Jan M Bell, Thomas Gottlieb, Denise A Daley, Geoffrey W Coombs

Affiliations

  1. University of Adelaide, Adelaide, South Australia, Australia.
  2. Concord Hospital, Concord, New South Wales.
  3. Australian Group on Antimicrobial Resistance, Fiona Stanley Hospital, Murdoch, Western Australia, Australia.
  4. Antimicrobial Resistance and Infectious Diseases Laboratory, School of Veterinary and Life Sciences, Murdoch University, Murdoch, Western Australia, Australia.
  5. Department of Microbiology, PathWest Laboratory Medicine-WA, Fiona Stanley Hospital, Murdoch, Western Australia, Australia.

PMID: 30626303

Abstract

The Australian Group on Antimicrobial Resistance (AGAR) performs regular period-prevalence studies to monitor changes in antimicrobial resistance in selected enteric Gram-negative pathogens. The 2016 survey was the fourth year to focus on blood stream infections, and included Enterobacteriaceae, Pseudomonas aeruginosa and Acinetobacter species.

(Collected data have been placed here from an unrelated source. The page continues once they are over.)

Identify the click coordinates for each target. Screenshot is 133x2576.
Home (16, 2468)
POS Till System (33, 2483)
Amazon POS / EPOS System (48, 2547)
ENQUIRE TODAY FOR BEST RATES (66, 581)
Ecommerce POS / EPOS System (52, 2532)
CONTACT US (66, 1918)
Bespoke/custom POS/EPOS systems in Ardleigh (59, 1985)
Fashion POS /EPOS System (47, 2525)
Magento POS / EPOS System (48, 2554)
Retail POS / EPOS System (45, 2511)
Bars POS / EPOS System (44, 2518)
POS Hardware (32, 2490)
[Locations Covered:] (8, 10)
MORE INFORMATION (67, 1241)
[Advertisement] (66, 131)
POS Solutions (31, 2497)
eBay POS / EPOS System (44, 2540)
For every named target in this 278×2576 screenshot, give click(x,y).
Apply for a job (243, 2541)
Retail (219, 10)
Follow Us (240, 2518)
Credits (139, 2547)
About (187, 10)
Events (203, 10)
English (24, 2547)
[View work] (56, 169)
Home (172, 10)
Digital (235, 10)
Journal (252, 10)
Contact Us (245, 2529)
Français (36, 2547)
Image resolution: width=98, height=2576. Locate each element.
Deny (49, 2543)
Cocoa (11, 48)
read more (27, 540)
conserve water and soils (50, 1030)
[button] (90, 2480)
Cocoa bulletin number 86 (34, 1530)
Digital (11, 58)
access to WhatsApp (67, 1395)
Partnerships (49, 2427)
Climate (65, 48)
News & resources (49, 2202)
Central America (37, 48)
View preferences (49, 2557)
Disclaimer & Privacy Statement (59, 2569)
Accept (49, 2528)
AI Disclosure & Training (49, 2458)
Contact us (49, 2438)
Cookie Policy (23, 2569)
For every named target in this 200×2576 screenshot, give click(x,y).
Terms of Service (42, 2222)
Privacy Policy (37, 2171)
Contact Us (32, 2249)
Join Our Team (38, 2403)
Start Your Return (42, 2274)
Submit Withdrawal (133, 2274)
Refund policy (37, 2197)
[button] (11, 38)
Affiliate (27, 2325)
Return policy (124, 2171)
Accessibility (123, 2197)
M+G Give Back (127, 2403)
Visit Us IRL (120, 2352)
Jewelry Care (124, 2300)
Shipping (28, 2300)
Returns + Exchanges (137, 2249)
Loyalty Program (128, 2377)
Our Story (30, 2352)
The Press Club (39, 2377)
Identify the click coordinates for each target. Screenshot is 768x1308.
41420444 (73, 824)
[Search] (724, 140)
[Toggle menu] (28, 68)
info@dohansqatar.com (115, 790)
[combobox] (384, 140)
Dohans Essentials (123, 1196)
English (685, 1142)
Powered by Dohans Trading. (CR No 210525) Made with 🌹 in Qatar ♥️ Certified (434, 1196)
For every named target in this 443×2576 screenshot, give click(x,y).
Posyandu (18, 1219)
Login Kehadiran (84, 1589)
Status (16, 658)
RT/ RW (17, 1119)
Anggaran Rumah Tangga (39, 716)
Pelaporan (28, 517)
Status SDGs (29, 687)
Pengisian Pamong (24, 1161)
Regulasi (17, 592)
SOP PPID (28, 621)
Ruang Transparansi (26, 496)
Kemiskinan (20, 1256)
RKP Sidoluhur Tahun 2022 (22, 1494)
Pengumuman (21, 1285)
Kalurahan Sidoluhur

Seven thousand five hundred and sixty-five species, comprising Enterobacteriaceae (6,750, 89.2%), P. aeruginosa (723, 9.6%) and Acinetobacter species (92, 1.2%), were tested using commercial automated methods (Vitek 2, BioMérieux; Phoenix, BD) and results were analysed using Clinical and Laboratory Standards Institute (CLSI) and European Committee on Antimicrobial Susceptibility Testing (EUCAST) breakpoints (January 2017). Of the key resistances, non-susceptibility to the third-generation cephalosporin, ceftriaxone, was found in 11.8%/11.8% of Escherichia coli (CLSI/EUCAST criteria) and 7.7%/7.7% of Klebsiella pneumoniae, and 11.1%/11.1% K. oxytoca. Non-susceptibility rates to ciprofloxacin were 12.8%/16.3% for E.coli, 3.8%/10.0% for K. pneumoniae, 0.8%/2.1% for K. oxytoca, 1.8%/5.6% for Enterobacter cloacae complex, and 5.5%/9.4% for Pseudomonas aeruginosa. Resistance rates to piperacillin-tazobactam were 3.1%/6.5%, 3.6%/7.1%, 14.1%/14.9%, 19.9%/22.3%, and 5.2%/11.8% for the same 4 species respectively. Twenty-eight isolates were shown to harbour a carbapenemase gene, 14 blaIMP, five blaOXA-23, two blaOXA-48-like, two blaNDM, one blaKPC, one blaGES, three blaIMP+OXA-23.